N. Mauricio Reznik's article was featured in the August 2013 issue of Orange County Lawyer Magazine. See the full article originally published below.
The Mortgage Forgiveness Debt Relief Act that was scheduled to expire on December 31, 2012 has been extended until December 31, 2013 thanks to the "fiscal cliff" deal signed by President Obama on January 3, 2013.1 The Mortgage Debt Relief Act brings a much needed sigh of relief to numerous financially distressed homeowners.
Generally, debt that is forgiven or cancelled by a lender must be included as income on your tax returns and is taxable just as earned wages. The Mortgage Forgiveness Debt Relief Act allows a homeowner to exclude certain cancelled debt on his or her principal residence from income. For many struggling homeowners, avoiding this tax equals thousands of dollars saved. The relief benefits homeowners who receive mortgage debt forgiveness as a result of three different types of scenarios: (1) reduction in principal (when the lender reduces the homeowner's monthly payment to prevent foreclosure); (2) foreclosure (the legal process where the lender attempts to collect the balance of the loan by taking possession of the property and selling it); or (3) short sale of the property (when the homeowner sells a house at a price lower than the balance owed on the mortgage of the house).
An example of how this might work would be if a homeowner sells his house in a short sale for $100,000 when he still owes $125,000 on the mortgage loan. The bank forgives the homeowner for the remaining $25,000. In the past, the homeowner would have had to pay income tax on the forgiven $25,000. Under the Mortgage Forgiveness Debt Relief Act, the homeowner is no longer taxed on the forgiven $25,000, resulting in considerable tax savings.
Hence, homeowners burdened by an underwater mortgage or a potential foreclosure ought to consider how the extension of the Mortgage Forgiveness Tax Relief Act can benefit them. However, if this is the right solution for you, you must act quickly because, although the Mortgage Forgiveness Tax Relief Act has been extended twice since its inception in 2007, it is likely to end in December of 2013. Previously, the tax relief law was extended for three years, and on this last occasion it was extended for only one year. There is no guarantee that it will be extended a third time. Thus, if you wish to take advantage of this tax relief, you might need to act quickly.
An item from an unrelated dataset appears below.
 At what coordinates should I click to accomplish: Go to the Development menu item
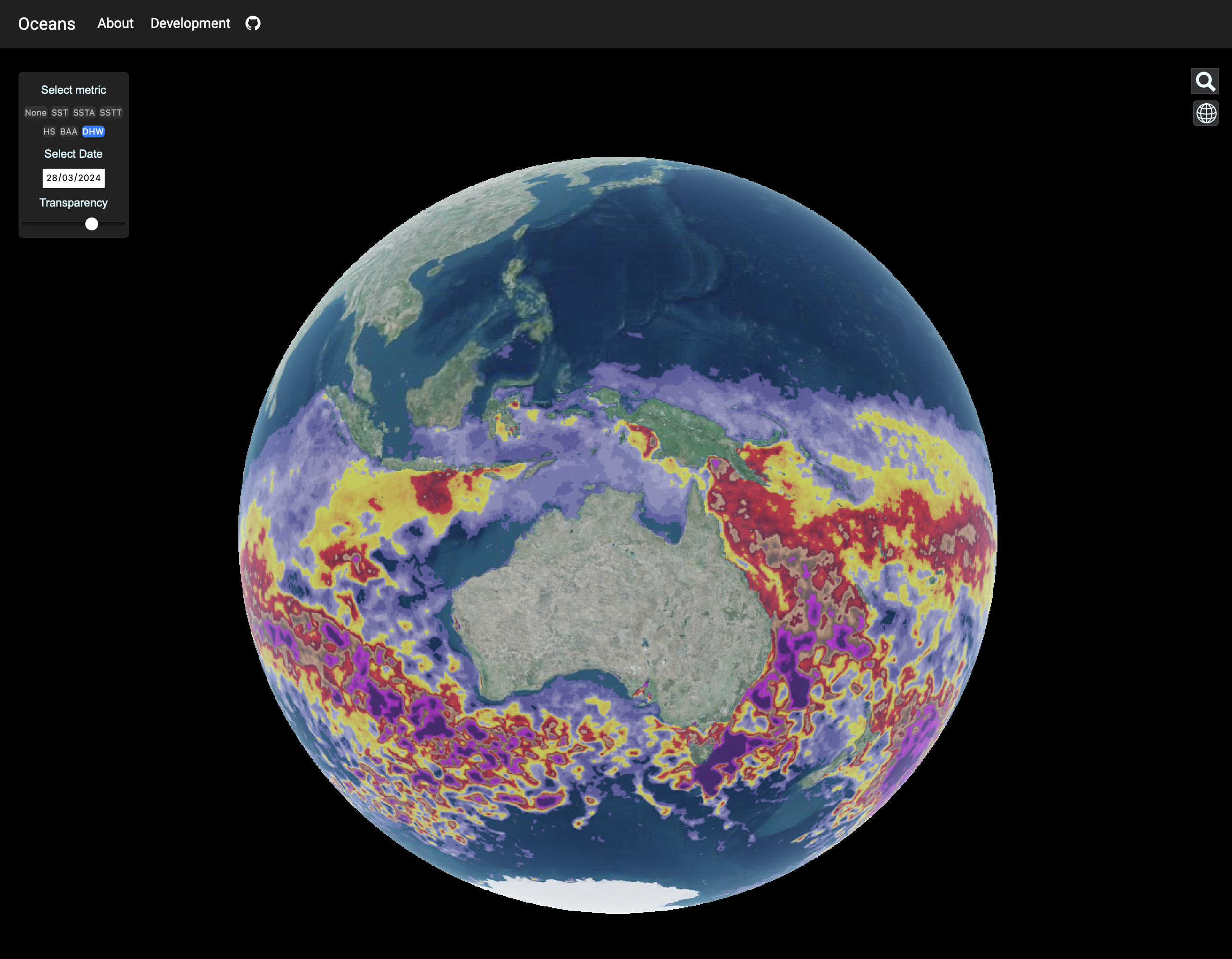coord(190,23)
In addition, loan modification or short sale will generally take thirty to ninety days to be completed, while a foreclosure will take at least 110 days. These time factors will need to be considered by any homeowner seeking to take advantage of this relief act. After a foreclosure or short sale, if the amount of debt cancelled is $600 or more, the lender is required to send a form 1099-C--Cancellation of Debt. The amount of debt forgiven or cancelled will be shown in box two of the form. If for any reason homeowner does not agree with the amount deemed cancelled or discharged, he must immediately contact his lender.2
There are five key points that every practitioner should know about the Mortgage Forgiveness Debt Relief Act (3):
- Normally, debt forgiveness results in taxable income. However, under the Mortgage Forgiveness Tax Relief Act, homeowner may be able to exclude up to two million dollars of debt on a principal residence, if filing jointly, or one million if a married person files separately.
- A homeowner may exclude debt reduced through mortgage restructuring, as wells mortgage debt forgiven on the principal residence.
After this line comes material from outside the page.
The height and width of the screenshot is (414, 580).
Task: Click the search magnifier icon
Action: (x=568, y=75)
- To qualify, the mortgage must have been used to buy, build, or substantially improve the principal residence, and be secured by that residence.
- Debt forgiven on second homes, rental property, or business property does not qualify for the tax relief provision.
- Proceeds of refinanced debt used for other purposes such as to pay off credit card debt do not qualify for the tax relief provision. There is a certain type of homeowner who could receive meaningful tax benefits from the Mortgage Debt Relief Act. These individuals should act quickly as the process can be time consuming, and the Act is set to expire by the end of 2013.
ENDNOTES (1) The Mortgage Forgiveness Debt Relief Act was introduced in the United States Congress in September of 2007 and became law on December 20, 2007.It originally applied to debts discharged in 2007 through 2009. The Act was extended once more under the Emergency Economic Stabilization Act of 2008 to cover debts discharged through year 2012. (2) The Mortgage Forgiveness Debt Relief Act and Debt Cancellation. IRS. August 3, 2012. (3) Mortgage Debt Forgiveness: 10 Key Points. IRS Tax Tip 2012-39, February 28, 2012.